The Acer technology company was hit by a ransomware attack where the threat actors demanded a whopping $50M – the largest known ransomware demand in history. The attack was carried out with the REvil ransomware.
Acer is a Taiwanese computer and electronics maker. Acer is known for its range of computers, laptops, and monitors. The company employs some 7,000 people and made $7.8B in 2019.
A hacking collective announced the attack on their data leak site, along with images allegedly showing the hacked data as proof of the attack. The images include documents such as bank communications and financial spreadsheets.
Acer has yet to explain what happened and if it was attacked, saying that they “reported recent abnormal situations” to the relevant authorities.
Acer’s complete response is below;
“Acer routinely monitors its IT systems, and most cyberattacks are well defensed. Companies like us are constantly under attack, and we have reported recent abnormal situations observed to the relevant law enforcement and data protection authorities in multiple countries.”

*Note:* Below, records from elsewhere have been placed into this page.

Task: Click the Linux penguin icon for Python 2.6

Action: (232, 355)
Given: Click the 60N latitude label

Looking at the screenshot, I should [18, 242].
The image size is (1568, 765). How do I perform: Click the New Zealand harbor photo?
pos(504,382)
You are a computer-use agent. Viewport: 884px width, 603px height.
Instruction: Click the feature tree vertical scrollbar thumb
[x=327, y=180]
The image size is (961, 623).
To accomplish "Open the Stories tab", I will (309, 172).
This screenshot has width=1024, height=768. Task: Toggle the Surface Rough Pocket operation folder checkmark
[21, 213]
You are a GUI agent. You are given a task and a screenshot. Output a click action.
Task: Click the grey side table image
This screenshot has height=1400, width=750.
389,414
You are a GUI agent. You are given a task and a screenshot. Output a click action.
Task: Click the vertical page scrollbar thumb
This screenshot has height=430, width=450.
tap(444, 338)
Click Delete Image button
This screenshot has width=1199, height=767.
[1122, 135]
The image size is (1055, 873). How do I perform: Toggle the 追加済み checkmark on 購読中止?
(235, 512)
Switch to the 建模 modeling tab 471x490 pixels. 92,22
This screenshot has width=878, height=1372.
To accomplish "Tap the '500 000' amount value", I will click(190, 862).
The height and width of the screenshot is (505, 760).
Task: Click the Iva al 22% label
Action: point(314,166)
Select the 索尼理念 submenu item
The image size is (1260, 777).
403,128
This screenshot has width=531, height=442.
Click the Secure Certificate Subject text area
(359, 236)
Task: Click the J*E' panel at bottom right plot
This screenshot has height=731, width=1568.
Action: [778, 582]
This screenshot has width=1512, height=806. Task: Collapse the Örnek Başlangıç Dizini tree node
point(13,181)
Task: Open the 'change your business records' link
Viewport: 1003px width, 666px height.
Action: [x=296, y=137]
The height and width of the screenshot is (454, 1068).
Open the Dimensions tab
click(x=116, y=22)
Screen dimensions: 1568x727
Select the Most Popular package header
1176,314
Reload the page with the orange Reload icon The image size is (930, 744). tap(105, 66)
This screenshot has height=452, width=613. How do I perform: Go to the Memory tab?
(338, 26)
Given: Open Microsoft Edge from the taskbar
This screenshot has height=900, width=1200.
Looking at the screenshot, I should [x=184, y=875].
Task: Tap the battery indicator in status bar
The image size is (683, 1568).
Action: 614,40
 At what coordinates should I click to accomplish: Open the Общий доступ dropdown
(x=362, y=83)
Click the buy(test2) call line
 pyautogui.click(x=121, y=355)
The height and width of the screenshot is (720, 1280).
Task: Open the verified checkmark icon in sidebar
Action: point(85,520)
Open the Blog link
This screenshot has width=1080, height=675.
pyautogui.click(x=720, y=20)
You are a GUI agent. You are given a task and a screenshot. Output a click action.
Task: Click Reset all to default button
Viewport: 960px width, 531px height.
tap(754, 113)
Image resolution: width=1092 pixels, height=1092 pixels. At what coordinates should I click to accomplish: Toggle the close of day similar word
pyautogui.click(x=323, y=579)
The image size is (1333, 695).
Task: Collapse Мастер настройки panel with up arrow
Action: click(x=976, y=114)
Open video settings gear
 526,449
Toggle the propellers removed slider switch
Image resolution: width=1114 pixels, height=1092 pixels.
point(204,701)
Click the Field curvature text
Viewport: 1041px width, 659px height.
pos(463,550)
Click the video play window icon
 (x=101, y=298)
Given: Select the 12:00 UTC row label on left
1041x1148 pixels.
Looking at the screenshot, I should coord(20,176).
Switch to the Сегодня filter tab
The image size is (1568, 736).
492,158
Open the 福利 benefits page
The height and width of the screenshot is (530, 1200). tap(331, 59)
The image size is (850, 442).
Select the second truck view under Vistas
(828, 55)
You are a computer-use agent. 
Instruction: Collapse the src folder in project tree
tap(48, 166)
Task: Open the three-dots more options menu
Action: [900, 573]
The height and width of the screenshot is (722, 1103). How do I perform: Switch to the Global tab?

“We have been continuously enhancing our cybersecurity infrastructure to protect business continuity and our information integrity. We urge all companies and organizations to adhere to cybersecurity disciplines and best practices, and be vigilant to any network activity abnormalities.” – Acer.
Acer added it was unable to divulge more information as investigations are still ongoing.
Possible Exploitation of Microsoft Exchange
The Andariel cyber intelligence platform owned and operated by Advanced Intel detected the group behind REvil recently targeted a Microsoft Exchange server hosted by Acer. If the group managed to exploit the Microsoft Exchange vulnerabilities and steal data or encrypt devices, it would mark the first time that a major ransomware group has done so.